** Opening MATERIAL PROVIDED block **

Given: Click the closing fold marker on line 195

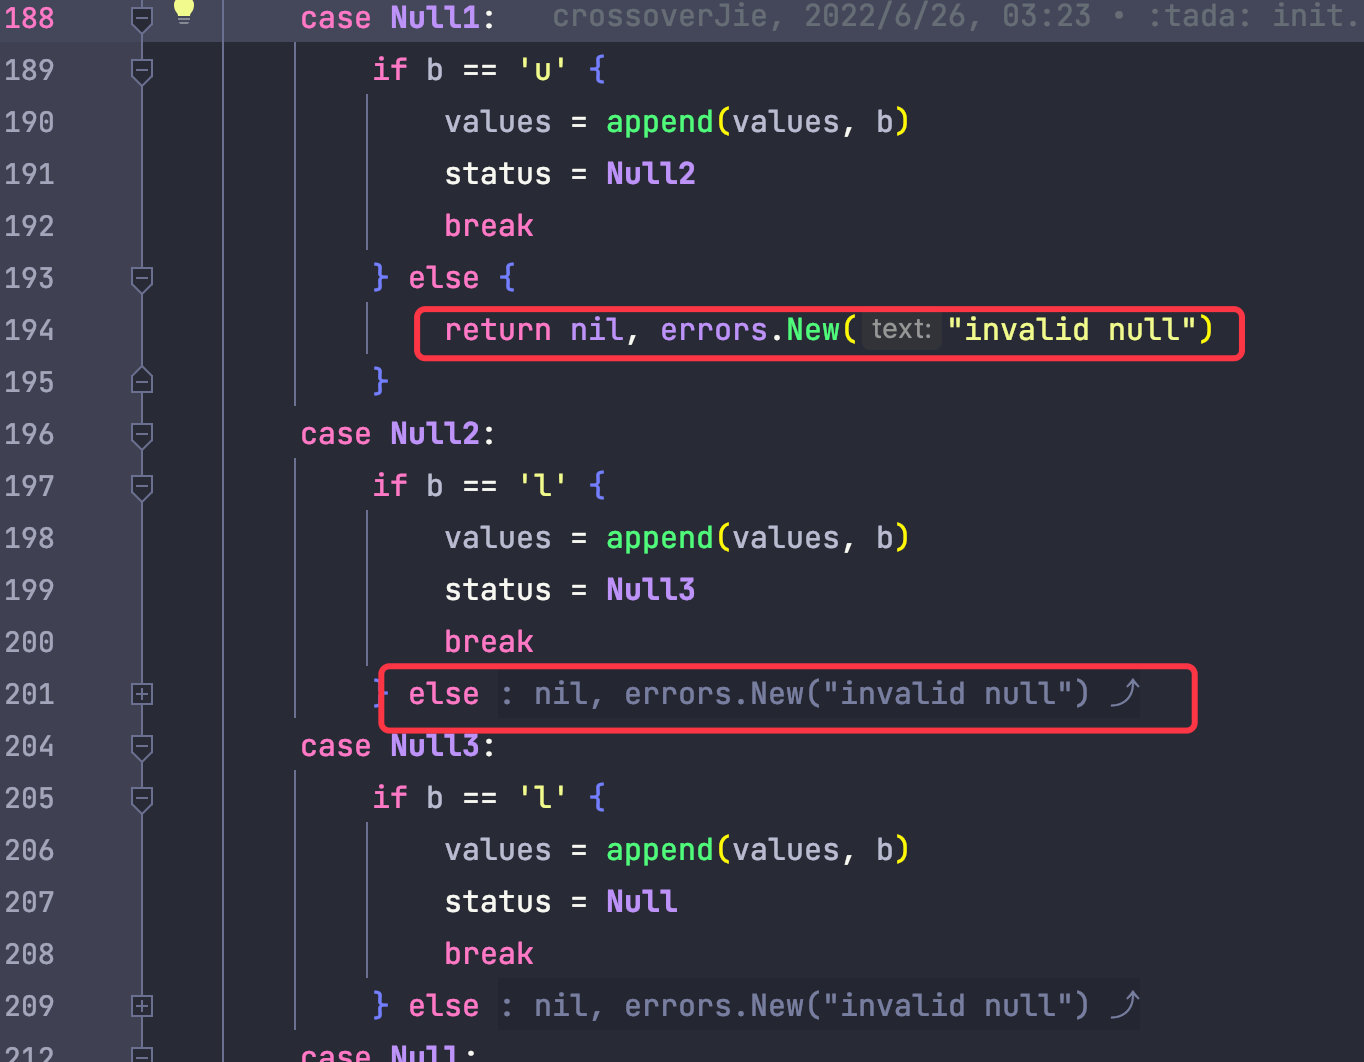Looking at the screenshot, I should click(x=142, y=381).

** Closing MATERIAL PROVIDED block **
** Opening MATERIAL PROVIDED block **

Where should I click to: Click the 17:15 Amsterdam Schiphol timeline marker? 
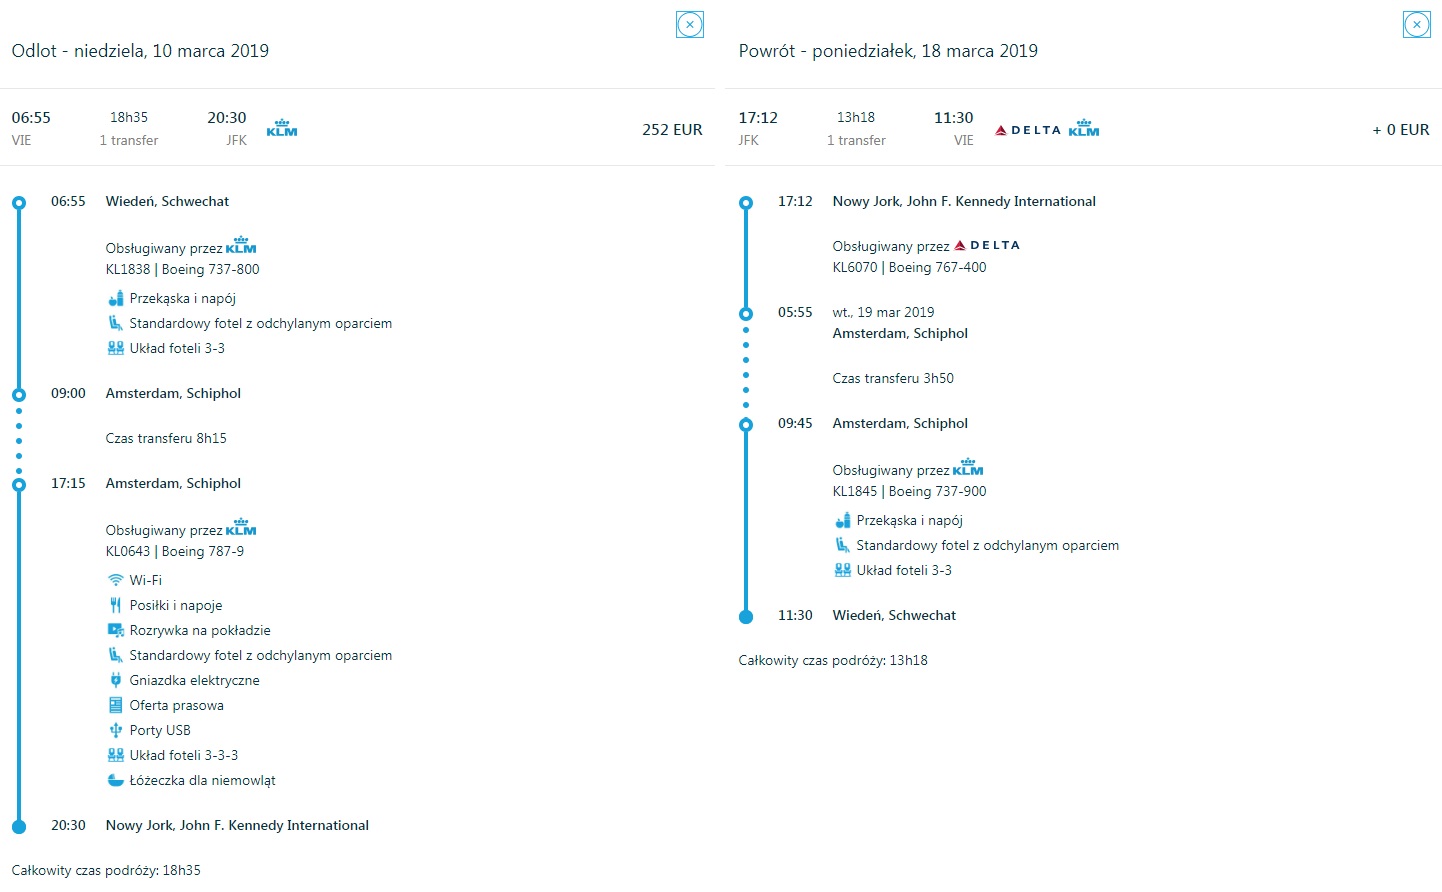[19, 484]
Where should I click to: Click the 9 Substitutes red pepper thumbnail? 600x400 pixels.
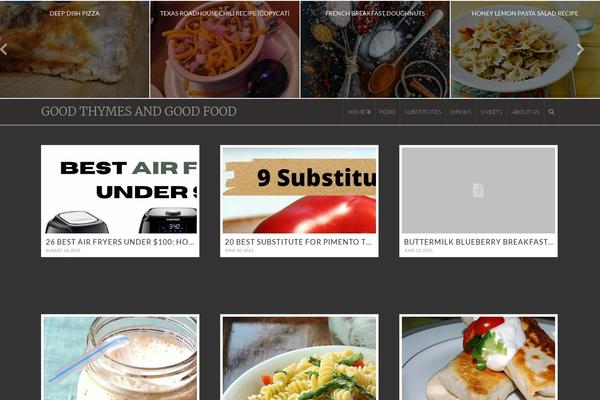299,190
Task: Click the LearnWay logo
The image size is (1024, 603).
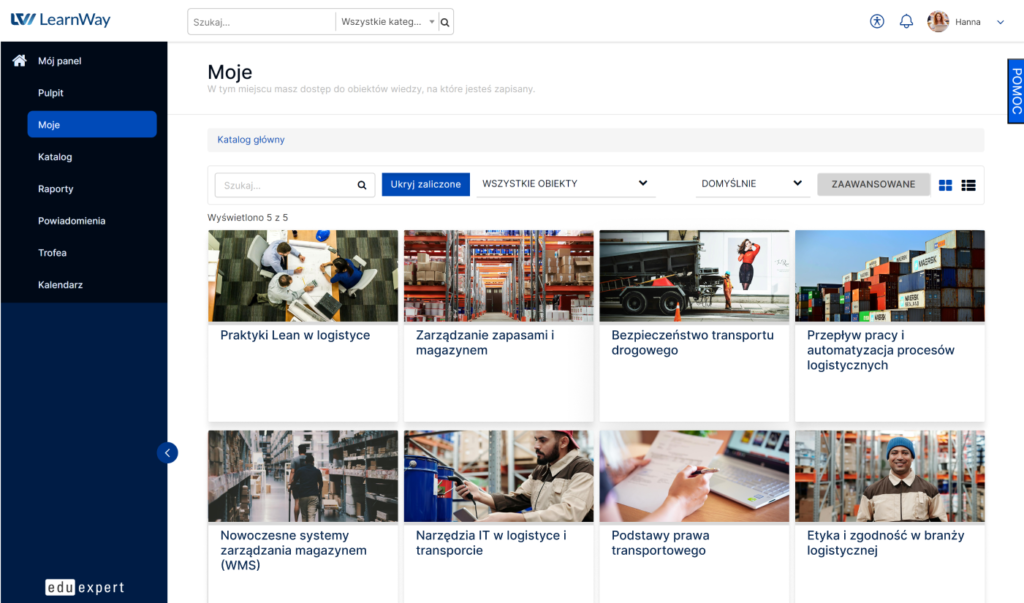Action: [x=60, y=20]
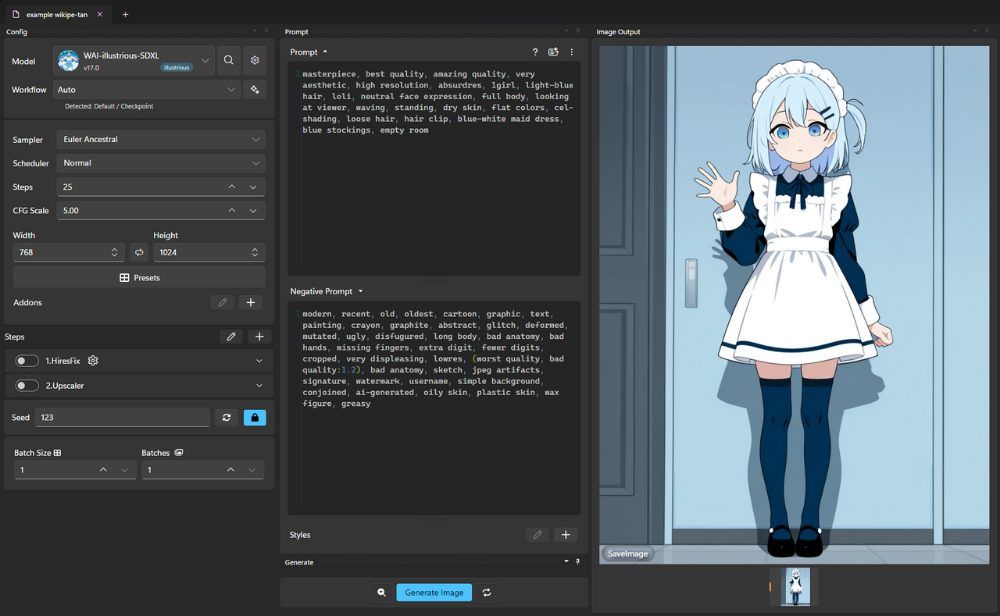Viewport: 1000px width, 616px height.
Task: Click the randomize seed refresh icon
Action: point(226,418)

** Closing MATERIAL PROVIDED block **

● **ACTION ITEM**: Range to copy from the listing above: the line with "Where should I click to: Click the 17:15" through the line with "Task: Click the LearnWay logo". Transcribe it exactly and skip the pictures.

● **OUTPUT OF THE EXERCISE**:
Where should I click to: Click the 17:15 Amsterdam Schiphol timeline marker? 
[19, 484]
Where should I click to: Click the 9 Substitutes red pepper thumbnail? 600x400 pixels.
299,190
Task: Click the LearnWay logo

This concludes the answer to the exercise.